La casa es todo un símbolo. Gabriel Aresti habló de la casa del padre, pero a mí me emociona más la casa de Antonio Gamoneda en su Blues castellano. "En mi casa están vacías las paredes / y yo sufro mirando su cal fría. / Mi casa tiene puertas y ventanas: / no puedo soportar tanto agujero". Hemos visto multitud de agujeros en todos estos años infinitos que parecen tocar a su fin. Pudimos aprender a distinguir los orificios de una pistola de calibre 9 milímetros Parabellum con precisión de peritos balísticos. Nuestros ojos han visto mil agujeros negros llenos de sangre negra, porque gracias a ETA, también, pudimos aprender lo negra que es la sangre y lo adherente que es la masa encefálica de un guardia civil, de un cocinero, de un concejal del PP o del PSOE, de una mujer o un hombre que pasaban por allí. Descubrimos muy pronto que los agujeros se tapaban muy bien con serrín. Gastamos toneladas de serrín. Entre agujeros y serrín, Antonio Gamomeda termina así su blues: "El mundo es grande. Dentro de una casa / no cabrá nunca. El mundo es grande. / Dentro de una casa -el mundo es grande- / no es bueno que haya tanto sufrimiento".
El mundo es grande, sí. Más grande que la casa de los vascos y más grande que el reino de España y más grande que Europa. Tengo una foto encima de mi mesa de trabajo. Es una mujer vieja que se llama Vicenta Martínez y vive en Nicaragua. Tiene un trozo de madera en las manos con el que espera reconstruir su casa después de que el maldito huracán Mitch se llevara su techo, sus paredes, sus cosas, sus cultivos, sus pocos animales. Vicenta está dispuesta, qué remedio, a comenzar de cero. No es bueno que haya tanto sufrimiento, parece que nos dice en esa foto que ahora mismo contemplo. Pero a pesar de todo parece decidida a reconstruir su casa y hasta esboza una tímida sonrisa, una grave sonrisa. A Vicenta le haría mucha falta un carpintero que levantase, lo mismo que en el libro de Salinger, la viga maestra de su nueva casa. Pese a todo, ella sigue aferrada a sus raíces.

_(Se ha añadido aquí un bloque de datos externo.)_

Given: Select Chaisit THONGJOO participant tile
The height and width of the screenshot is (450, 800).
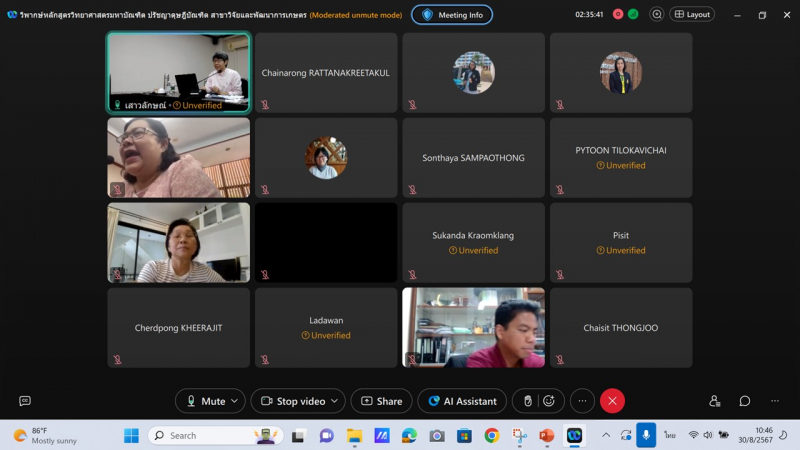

Nuestro huracán particular ha declarado, jura que con carácter permanente, un alto el viento, o sea, un alto el fuego y un alto a la sangre. Nuestro huracán particular ha sido sordo y cruel, mucho peor que el Mitch. Aunque nuestro museo de titanio brille y nuestros restaurantes continúen haciéndonos felices, el huracán desbarató la casa y arrasó nuestras tierras y nos dejó desnudos. No estamos, en el fondo, mucho mejor que los damnificados por el huracán que asoló Nicaragua, aunque nos creamos ricos. Los agujeros negros cubiertos con serrín ya no se ven, pero siguen ahí. Nuestra conciencia colectiva, si de verdad existe, está agujereada. Es la devastación moral que deja un huracán de más de treinta años.

Es curioso, durante más de treinta años hemos oído hablar de construcción (construcción nacional) a los amigos de los huracanes y sus no pocos socios. Y ahora, cuando el viento de la muerte ha cesado, comprobamos los daños invisibles ocasionados por el vendaval (vamos a comprobarlo y va a ser duro). Ahora lo que nos toca es la reconstrucción y el adecentamiento del solar. Tendremos que luchar contra los especuladores (que en el negocio inmobiliario no faltan, por desgracia). Y desenmascarar a los oportunistas que pretendan hacer ganancia fácil. Habrá mucho estraperlo ideológico y mucho ventajista, mucho tahúr (y no del Misisipi) y mucha subcontrata. Va a ser difícil levantar esa viga maestra para construir la casa que todos deseamos, pero vamos a hacerlo, no lo dudo. Vamos a aprender todos de Vicenta Martínez.

José Fernández de la Sota es escritor; acaba de publicar Cumbre del mar (Hiperion), Premio Valencia de Poesía.